Has anyon had any experience with the aero flow? The MAX AIR has a good track record from what I can tell.


----------



## Ghosty (Jan 17, 2005)

I don't have the time to do a search fo it -- but I wrote a whole dissertation last year on the Aero-Flo vs Maxx Air ... you might want to do a search to see if you can find it ...

Bottom line is that Aero Flo allows 30% more air in -- but also will allow rainwater to bounce in off the rubber roof if its raining hard enough..

I have both on my trailer -- in a very scientific test







-- i did notice that it was about a degree cooler wiht the Aero Flo then the Maxx-Air...


----------



## GoVols (Oct 7, 2005)

I keep my AeroFlo vents open all the time while the OB is in the driveway. I have not experienced any rainwater getting splashed in. I can also attest to the fact that they can withstand golf ball-plus size hail! (My one vent that was not covered was busted in 7 places!)


----------



## Ghosty (Jan 17, 2005)

As for the water bouncing in -- we were camping and suffered a severe thunderstorm -- both vents were open at the timne (Maxx Air and Aero Flo) --

The Maxx Air has only one opening and that is protected by a screen -- thus the water was diverted --

The Aero Flo has openings (non screened) on three sides -- not only bugs -- but if its raining hard enough -- damn hard -- Noah Ark hard -- then water will splash the roof and bounce up into the Aero Flo and into the open vent ...

But it must be raining hard --


----------



## OutbackPM (Sep 14, 2005)

Ghosty said:


> I wrote a whole dissertation last year on the Aero-Flo vs Maxx Air ...
> 
> [snapback]125421[/snapback]​


Ghosty

Thanks, I did find it and also the one you left on Camping Worlds reviews.

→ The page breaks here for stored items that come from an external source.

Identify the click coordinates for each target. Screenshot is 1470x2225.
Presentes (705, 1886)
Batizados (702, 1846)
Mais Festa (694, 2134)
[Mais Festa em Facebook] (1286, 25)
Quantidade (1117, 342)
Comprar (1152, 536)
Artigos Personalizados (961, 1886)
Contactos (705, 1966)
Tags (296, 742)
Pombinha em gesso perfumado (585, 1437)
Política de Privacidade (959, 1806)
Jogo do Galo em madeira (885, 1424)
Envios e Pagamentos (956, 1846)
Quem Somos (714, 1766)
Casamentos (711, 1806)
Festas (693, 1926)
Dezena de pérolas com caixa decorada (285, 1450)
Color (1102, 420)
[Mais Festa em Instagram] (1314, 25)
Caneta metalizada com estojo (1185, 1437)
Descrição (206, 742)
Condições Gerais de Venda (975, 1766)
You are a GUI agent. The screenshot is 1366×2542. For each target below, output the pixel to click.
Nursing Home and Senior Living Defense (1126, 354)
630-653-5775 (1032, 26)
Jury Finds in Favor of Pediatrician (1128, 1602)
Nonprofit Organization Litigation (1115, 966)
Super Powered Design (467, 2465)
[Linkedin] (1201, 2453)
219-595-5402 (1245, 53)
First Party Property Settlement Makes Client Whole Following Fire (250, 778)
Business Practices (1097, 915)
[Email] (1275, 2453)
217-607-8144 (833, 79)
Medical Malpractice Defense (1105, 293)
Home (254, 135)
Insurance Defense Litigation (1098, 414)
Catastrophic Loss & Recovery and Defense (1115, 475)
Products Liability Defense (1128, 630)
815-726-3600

Having seen this review and now others I have 2 other questions.

1) One reviewer complained about hail damage. In Texas I am sure you can tell us about that! How does the MAX AIR material compare to the Aero flow now that they have had time to bake in the sun?

2) The bouncing water from the roof issue. Do you just get some drips or can it be significant if you were not there to take care of it? I noticed on my uncovered vent when the wind blew it went underneath and up into the cover then fell inside. This with the cover all but shut tight.

Thanks


----------



## CamperAndy (Aug 26, 2004)

MaxxAir for me. No water or other issues.


----------



## HootBob (Apr 26, 2004)

CamperAndy said:


> MaxxAir for me. No water or other issues.
> [snapback]125539[/snapback]​


Ditto here

Don


----------



## nascarcamper (Jan 27, 2005)

HootBob said:


> CamperAndy said:
> 
> 
> > MaxxAir for me. No water or other issues.
> ...


I third it. Never had a drop of water come in.


----------



## Moosegut (Sep 24, 2005)

I have Aeroflo covers on two vents. Never had any water come in.


----------



## OutbackPM (Sep 14, 2005)

Based on the input here plus other reviews I went with max air vents. Having no water leak is vital if left at storage and having a screen at the louver intakes was inportant too to keep leaves and other creatures out. I do like the fact the aero vent is lower profile and opens up but not sure it is as good as the tried and tested Max air. (just my assessment form what I could read)

Just got to wait for delivery ([email protected]$22 from PPL) so I can put the on.


----------